**EXERCISE OBJECTIVE**
Below are lines of data, and only some are wanted. Please repeat exactly those from the line that has "You are a computer-use agent." through the line that has "Instruction: Toggle graph cell for row 2-3".

**RECORDED DATA**
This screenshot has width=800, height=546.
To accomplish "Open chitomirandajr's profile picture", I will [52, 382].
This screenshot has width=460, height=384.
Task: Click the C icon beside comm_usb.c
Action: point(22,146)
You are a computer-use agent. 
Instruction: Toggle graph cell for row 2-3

==

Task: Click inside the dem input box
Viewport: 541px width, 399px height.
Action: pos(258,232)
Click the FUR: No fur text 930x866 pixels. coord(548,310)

**TASK SOLUTION**
You are a computer-use agent. 
Instruction: Toggle graph cell for row 2-3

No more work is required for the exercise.